Please quote exactly the opening lines of the data, from the first line to the one where "اللغةالعربية Arabic阿拉伯语 (30, 2532)" appears.

DATA FOR ANALYSIS:

--- START ---

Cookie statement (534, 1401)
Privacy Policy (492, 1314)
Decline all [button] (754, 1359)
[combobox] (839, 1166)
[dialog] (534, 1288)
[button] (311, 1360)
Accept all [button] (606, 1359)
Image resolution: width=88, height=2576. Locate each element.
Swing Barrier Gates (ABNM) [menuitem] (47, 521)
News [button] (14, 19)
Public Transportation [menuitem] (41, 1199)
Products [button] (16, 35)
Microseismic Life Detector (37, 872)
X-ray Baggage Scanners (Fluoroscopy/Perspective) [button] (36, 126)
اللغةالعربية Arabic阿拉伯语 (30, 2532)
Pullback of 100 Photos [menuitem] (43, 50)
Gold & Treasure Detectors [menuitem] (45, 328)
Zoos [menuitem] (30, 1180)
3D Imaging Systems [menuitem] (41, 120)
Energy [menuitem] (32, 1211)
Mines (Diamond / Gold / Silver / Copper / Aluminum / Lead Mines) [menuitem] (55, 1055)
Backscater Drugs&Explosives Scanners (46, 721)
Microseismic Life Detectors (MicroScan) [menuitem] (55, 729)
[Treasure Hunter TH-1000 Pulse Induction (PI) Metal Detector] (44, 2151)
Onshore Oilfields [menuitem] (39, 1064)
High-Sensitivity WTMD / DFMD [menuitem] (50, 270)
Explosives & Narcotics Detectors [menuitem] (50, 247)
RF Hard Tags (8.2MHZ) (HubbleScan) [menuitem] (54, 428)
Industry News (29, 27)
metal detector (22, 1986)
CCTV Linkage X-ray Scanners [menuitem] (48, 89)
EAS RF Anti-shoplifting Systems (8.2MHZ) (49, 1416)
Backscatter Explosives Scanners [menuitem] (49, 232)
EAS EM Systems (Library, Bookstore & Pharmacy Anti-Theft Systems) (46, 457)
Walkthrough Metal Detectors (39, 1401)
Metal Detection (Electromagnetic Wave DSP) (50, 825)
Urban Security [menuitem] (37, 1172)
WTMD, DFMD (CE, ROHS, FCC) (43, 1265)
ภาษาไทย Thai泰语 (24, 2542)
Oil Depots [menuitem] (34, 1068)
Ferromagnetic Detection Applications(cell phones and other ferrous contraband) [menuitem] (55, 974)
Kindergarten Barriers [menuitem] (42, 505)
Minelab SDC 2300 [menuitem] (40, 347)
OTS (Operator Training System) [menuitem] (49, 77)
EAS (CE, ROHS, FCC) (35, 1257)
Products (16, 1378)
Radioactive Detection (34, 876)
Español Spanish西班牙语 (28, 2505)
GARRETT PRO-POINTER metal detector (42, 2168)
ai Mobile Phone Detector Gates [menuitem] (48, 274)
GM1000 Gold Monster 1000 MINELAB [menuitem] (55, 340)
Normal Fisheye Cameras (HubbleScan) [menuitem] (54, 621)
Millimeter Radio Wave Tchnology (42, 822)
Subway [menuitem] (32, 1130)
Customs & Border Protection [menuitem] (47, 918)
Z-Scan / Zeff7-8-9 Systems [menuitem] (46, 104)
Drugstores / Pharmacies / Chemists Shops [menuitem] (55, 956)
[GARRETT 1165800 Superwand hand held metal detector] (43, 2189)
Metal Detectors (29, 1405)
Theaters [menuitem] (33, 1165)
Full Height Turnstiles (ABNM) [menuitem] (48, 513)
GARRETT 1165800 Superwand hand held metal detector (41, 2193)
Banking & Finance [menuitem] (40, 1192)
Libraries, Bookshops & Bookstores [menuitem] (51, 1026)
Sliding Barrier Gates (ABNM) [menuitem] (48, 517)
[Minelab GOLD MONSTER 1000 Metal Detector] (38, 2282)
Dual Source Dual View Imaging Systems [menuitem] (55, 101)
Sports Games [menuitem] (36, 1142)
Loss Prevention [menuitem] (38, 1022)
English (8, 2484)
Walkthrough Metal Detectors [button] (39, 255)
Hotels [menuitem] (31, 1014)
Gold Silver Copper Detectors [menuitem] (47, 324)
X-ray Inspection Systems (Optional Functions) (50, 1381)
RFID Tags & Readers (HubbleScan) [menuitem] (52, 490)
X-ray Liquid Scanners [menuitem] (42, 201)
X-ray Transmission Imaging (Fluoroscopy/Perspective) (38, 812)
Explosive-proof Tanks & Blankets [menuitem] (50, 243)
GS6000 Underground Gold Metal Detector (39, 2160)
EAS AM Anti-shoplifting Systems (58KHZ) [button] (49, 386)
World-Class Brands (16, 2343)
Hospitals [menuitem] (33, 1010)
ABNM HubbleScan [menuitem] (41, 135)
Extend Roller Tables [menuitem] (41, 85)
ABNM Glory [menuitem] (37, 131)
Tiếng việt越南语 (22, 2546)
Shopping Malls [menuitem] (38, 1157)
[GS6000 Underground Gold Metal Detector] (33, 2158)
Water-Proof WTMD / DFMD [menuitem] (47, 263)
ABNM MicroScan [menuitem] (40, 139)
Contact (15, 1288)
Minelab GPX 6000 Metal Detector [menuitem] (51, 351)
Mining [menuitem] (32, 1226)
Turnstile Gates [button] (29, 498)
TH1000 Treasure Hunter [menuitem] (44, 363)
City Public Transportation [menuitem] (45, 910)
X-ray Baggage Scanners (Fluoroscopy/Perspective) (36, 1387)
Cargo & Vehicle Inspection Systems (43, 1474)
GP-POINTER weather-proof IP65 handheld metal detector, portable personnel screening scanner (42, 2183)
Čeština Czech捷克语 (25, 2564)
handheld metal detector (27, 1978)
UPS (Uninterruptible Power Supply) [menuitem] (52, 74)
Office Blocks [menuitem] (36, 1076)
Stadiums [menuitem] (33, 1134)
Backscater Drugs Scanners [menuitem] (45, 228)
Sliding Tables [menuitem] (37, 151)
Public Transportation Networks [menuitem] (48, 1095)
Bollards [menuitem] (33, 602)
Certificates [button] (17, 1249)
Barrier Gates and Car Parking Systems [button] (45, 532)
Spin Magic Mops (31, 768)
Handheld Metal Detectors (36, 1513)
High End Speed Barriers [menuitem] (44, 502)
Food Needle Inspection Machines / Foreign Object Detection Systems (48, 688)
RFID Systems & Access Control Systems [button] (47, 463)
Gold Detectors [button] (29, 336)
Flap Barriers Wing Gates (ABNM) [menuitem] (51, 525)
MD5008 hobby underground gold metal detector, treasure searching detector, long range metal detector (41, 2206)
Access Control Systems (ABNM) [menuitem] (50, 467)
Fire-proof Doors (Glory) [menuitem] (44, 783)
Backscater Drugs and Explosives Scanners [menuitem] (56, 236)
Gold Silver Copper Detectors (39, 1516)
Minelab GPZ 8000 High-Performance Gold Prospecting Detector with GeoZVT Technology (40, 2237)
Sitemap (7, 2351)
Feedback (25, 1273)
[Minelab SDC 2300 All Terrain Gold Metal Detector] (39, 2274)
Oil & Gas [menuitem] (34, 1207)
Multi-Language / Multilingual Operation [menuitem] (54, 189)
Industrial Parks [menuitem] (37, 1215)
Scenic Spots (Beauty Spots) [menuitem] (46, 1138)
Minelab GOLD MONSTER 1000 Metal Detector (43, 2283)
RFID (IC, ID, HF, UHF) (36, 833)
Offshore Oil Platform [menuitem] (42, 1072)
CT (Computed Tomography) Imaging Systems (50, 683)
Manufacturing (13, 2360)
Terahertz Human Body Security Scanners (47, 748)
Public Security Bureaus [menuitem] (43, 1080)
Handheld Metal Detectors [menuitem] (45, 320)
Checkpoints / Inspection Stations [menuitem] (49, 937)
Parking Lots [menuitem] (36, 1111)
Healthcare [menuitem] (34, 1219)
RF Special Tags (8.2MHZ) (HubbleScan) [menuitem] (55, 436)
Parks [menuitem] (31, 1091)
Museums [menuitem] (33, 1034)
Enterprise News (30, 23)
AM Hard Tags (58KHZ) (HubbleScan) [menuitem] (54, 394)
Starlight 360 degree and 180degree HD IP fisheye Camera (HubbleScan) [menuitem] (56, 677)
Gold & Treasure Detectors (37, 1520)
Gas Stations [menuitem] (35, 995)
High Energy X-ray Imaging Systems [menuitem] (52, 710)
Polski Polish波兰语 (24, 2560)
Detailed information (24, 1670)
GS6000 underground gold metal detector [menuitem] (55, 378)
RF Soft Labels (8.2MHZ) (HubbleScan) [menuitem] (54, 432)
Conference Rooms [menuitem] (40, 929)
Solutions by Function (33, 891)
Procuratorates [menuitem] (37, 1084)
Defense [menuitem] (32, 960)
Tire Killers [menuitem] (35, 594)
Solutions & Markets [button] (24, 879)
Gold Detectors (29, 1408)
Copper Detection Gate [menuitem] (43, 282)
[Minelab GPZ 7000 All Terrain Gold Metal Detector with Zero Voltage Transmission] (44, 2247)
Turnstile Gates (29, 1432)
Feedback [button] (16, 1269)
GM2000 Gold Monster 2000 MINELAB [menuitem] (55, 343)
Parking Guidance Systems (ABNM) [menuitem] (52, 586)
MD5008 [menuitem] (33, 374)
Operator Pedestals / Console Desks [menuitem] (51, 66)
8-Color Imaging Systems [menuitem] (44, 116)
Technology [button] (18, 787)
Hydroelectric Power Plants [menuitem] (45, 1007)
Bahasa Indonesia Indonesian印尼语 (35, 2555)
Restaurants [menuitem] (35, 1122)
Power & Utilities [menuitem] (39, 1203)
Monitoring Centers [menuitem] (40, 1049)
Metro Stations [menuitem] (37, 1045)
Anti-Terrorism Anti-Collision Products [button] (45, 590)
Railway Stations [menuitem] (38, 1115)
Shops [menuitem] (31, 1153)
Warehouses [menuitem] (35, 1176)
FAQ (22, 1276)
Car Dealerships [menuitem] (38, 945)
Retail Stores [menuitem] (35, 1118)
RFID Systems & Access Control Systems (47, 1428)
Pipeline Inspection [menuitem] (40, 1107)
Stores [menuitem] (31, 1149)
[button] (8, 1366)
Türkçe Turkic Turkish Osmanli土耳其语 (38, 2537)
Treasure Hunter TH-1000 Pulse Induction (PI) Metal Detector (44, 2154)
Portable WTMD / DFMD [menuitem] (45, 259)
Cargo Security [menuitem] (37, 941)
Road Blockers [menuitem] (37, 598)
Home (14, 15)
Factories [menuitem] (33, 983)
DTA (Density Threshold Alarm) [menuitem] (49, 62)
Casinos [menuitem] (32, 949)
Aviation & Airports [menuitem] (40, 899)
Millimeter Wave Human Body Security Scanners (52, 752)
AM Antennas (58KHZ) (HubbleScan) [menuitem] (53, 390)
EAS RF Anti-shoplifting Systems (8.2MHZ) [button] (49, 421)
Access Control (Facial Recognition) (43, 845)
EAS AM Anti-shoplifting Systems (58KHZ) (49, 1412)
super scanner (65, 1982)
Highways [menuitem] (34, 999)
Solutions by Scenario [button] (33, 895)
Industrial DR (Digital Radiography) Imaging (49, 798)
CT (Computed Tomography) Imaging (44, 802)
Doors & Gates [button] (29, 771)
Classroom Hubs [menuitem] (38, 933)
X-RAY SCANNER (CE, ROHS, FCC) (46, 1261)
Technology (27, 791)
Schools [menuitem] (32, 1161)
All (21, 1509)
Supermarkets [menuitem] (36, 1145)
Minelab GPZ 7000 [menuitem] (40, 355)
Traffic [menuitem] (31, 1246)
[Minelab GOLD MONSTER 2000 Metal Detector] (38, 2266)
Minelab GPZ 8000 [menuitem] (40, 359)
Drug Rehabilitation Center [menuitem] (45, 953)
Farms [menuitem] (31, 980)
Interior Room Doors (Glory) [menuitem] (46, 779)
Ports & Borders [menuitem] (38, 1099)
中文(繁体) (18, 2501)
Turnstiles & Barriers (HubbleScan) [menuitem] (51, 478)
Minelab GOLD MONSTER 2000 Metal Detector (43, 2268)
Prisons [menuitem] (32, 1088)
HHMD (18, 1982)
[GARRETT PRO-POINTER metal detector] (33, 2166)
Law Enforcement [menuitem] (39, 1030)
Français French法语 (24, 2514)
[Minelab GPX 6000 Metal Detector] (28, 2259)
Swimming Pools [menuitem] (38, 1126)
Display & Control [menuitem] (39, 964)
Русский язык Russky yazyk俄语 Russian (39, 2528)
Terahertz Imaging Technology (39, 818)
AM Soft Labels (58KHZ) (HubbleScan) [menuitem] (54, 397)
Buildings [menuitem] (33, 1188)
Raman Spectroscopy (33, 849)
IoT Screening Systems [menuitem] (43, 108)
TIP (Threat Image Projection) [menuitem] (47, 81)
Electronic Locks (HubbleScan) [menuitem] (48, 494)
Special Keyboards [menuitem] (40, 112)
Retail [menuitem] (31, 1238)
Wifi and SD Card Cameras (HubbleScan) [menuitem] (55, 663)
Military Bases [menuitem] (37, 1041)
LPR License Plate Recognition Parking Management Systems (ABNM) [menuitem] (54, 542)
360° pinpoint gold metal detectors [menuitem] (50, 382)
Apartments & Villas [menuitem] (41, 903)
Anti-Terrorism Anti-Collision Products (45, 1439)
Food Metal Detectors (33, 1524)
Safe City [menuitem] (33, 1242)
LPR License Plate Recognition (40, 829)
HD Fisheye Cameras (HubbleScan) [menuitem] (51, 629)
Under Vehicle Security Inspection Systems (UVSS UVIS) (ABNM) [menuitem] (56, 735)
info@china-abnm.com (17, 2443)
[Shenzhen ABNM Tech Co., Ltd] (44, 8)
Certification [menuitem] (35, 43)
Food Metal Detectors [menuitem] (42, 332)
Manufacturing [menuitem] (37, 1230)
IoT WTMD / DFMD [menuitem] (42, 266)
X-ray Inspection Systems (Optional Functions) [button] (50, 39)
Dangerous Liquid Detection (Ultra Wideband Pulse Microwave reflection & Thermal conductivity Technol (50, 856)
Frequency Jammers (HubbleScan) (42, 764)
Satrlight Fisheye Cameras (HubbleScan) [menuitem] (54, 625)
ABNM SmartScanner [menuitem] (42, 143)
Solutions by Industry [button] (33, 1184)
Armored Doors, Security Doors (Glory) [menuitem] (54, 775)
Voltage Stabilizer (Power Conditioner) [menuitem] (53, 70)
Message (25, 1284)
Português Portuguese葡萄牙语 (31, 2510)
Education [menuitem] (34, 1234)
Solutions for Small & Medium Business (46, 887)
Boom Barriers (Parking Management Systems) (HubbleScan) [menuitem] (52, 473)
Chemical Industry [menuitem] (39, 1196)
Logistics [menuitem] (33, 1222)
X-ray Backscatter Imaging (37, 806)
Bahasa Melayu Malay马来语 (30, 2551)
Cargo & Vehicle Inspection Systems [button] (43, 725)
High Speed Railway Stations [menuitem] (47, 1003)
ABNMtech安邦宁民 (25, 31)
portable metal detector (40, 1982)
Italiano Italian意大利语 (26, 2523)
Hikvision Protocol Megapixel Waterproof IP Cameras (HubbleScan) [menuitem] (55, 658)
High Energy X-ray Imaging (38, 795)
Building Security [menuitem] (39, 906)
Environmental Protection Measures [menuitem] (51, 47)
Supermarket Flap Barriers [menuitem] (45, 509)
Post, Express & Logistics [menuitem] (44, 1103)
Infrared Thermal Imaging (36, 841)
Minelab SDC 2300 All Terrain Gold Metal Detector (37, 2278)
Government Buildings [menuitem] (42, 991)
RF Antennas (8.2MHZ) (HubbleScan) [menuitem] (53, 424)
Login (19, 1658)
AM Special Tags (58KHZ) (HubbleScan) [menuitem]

--- END ---

RESPONSE TO THIS TASK:
Cookie statement (534, 1401)
Privacy Policy (492, 1314)
Decline all [button] (754, 1359)
[combobox] (839, 1166)
[dialog] (534, 1288)
[button] (311, 1360)
Accept all [button] (606, 1359)
Image resolution: width=88, height=2576. Locate each element.
Swing Barrier Gates (ABNM) [menuitem] (47, 521)
News [button] (14, 19)
Public Transportation [menuitem] (41, 1199)
Products [button] (16, 35)
Microseismic Life Detector (37, 872)
X-ray Baggage Scanners (Fluoroscopy/Perspective) [button] (36, 126)
اللغةالعربية Arabic阿拉伯语 (30, 2532)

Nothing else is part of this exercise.